The UN climate conference in Poznan, Poland, was a "mark of shame" for Canada, Green Party Leader Elizabeth May said on Saturday.

Delegates from poorer nations were angry at Canada for not meeting its commitments under the Kyoto protocol, as well as all industrialized countries for stalling on reducing greenhouse gas emissions, May told CBC News.

During the conference, which began Dec. 1, Canada won several Fossil of the Day Awards, announced by Climate Action Network International, a group that includes more than 400 non-governmental organizations.

"It was embarrassing being a Canadian at these meetings," May said.

"Canada, unfortunately, was about the worst performer here, and that's saying a lot. That means worse than the United States with the lame-duck Bush administration, still doing what it can to obstruct.

"But in the negotiations, Canada, I say, won. It's really a mark of shame," she said.

May said the mood was anything but upbeat as the talks came to a close with a post-midnight session, ending early Saturday, nine hours after the conference had been due to close.

May sees no real progress at talks

"The speeches at the end of the session really were tinged with regret, and, from some countries, outright anger that the industrialized countries have been taking their time, coming up with excuses," May said.

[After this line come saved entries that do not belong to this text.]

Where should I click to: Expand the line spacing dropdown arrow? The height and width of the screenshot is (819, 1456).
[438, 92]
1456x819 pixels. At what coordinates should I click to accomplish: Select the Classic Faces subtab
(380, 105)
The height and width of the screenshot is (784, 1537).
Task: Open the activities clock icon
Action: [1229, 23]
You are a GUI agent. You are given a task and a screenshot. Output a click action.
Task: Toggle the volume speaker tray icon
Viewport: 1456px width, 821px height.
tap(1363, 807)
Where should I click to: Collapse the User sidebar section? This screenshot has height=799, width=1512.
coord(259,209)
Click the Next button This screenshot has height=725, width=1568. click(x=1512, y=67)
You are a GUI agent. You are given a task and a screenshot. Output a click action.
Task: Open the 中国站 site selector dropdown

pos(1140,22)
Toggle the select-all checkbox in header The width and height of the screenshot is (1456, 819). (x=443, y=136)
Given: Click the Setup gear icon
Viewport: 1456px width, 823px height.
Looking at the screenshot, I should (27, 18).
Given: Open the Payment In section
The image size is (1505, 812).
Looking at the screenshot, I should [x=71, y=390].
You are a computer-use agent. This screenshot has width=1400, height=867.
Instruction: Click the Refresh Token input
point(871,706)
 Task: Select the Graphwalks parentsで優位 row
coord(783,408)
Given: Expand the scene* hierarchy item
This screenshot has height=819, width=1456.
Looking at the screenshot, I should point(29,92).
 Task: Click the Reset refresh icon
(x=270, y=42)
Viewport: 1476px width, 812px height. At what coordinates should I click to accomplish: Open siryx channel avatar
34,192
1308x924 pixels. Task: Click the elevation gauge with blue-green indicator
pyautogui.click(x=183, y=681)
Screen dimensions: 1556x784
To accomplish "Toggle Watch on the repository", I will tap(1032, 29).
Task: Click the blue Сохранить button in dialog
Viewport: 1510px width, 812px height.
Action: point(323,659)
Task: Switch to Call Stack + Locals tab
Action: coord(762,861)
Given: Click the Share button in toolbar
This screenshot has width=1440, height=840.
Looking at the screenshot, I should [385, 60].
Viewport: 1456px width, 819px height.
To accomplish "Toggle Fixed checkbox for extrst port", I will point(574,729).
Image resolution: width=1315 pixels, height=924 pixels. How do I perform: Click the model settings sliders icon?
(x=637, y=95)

"There was not real progress made here. It was basically an agreement to keep on talking," she added.

Environmental groups have criticized Canada for its plans to use 2006 as a base year for calculating greenhouse gas emission reductions, instead of the year 1990, as outlined in the Kyoto agreement.

The Climate Change Performance Index, an assessment compiled by environmental groups Germanwatch and Climate Action Network Europe, ranked Canada second last out of the 57 largest greenhouse-gas emitters in its performance in fighting climate change, ahead of only Saudi Arabia.

Environment Minister Jim Prentice defended his government's performance, saying Canada's delegates had constructive dialogues with other countries.

"Not everyone necessarily agrees with our positions," he said. "However, we have been quite clear that we wish to be a constructive force in concluding an effective international protocol.

"I have engaged in bilaterals with many of the countries that are here and will continue to do that as we work toward Copenhagen."

Delegations from nearly 190 countries are negotiating a new climate change pact, to be completed next December in the Danish capital of Copenhagen, that would succeed the Kyoto Protocol when it expires in 2012.